For students like Gentry’s daughter, the din can be deafening.

The two share a large upstairs bedroom packed with sundry items _ perfume, clothes, toys _ and overrun with the color pink.

They are surrounded by other residents and, often, all the friction that entails.

Life like this can be difficult, even more so for recovering addicts with fragile footholds and growing children craving a measure of personal space.

Gentry said her daughter, whom she identifies as learning disabled, has struggled with the distractions. Sometimes this means no quiet place to do homework. Sometimes it means active disruptions, such as fights or arguments between residents.

The 11-year-old’s grades have slipped some this year. She’s grown more insolent. Whether that’s due to adolescence or circumstance, or both, remains to be seen.

But Gentry describes a feeling of losing touch with her child, or at least with her sense of control as a parent.

“It’s a challenge for her to listen to me more since we’ve been in here,” Gentry said, sounding tired but still stubbornly upbeat. “She thinks a lot of people pick on her and we had to boost (counseling) services for her since moving here.”

Gentry continued, “She says I don’t want to be here. I say it’s for the better. For mommy to get off drugs. I say, `Just give mommy until next school year. We’ll have an address. Our own address.”’

`A Perpetual Cycle’

If life is chaos for homeless children _ a constantly changing tapestry of people, places and things _ then for homeless students like Gentry’s daughter, it’s closer to a minefield.

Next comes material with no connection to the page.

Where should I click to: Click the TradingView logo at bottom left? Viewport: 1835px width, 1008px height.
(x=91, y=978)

According to the National Child Traumatic Stress Network, an advocacy and research group created by Congress in 2000, homeless children are sick at twice the rate of other children. They are twice as likely to go hungry. Twice as likely to repeat a grade. Twice as likely to have learning disabilities, and three times as likely to have emotional and behavioral problems that also go untreated.

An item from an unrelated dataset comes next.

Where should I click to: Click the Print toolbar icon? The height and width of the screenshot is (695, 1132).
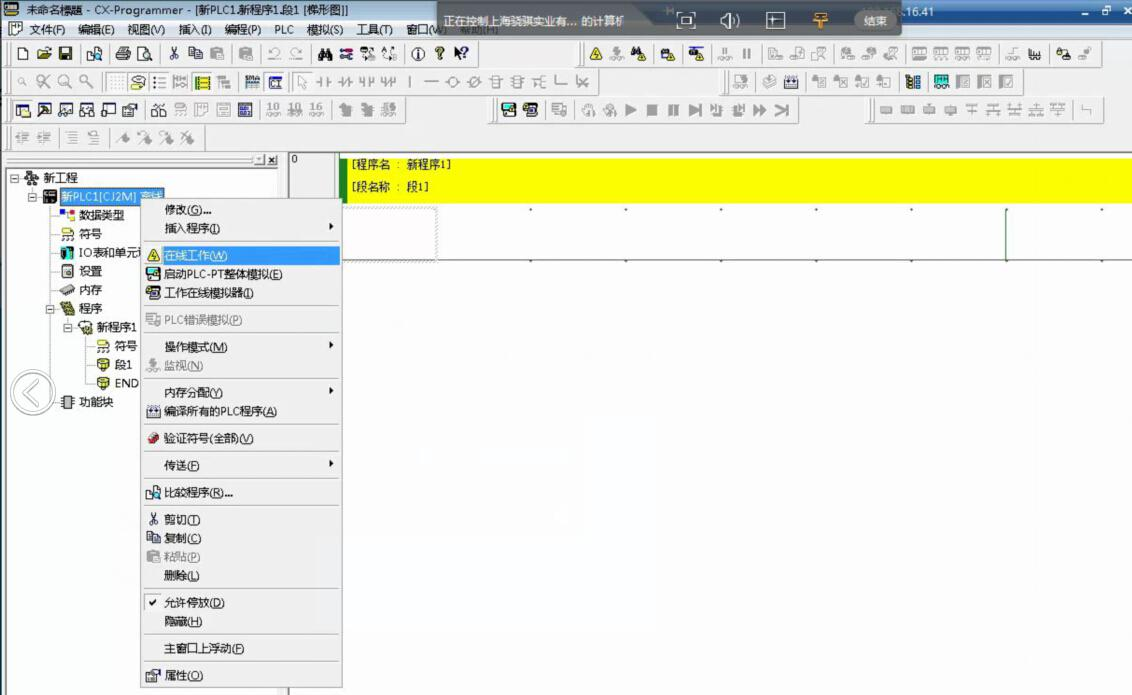122,54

Across the nation, the number of students counted as homeless has exploded in recent years, as school reporting practices improved and the post-recession economy remained sluggish for some.

The economic downturn itself preceded one of the most startling jumps in student homelessness in American history.

Since 2007-2008, a year that marked the beginning of a housing and job market crash from which the U.S. continues to recover, student homeless numbers doubled nationwide to reach 1.4 million in 2014, an all-time high.

Pennsylvania saw an 18 percent increase, to roughly 22,000 homeless students, from 2012-2013 to 2013-2014 alone, more than double the national average.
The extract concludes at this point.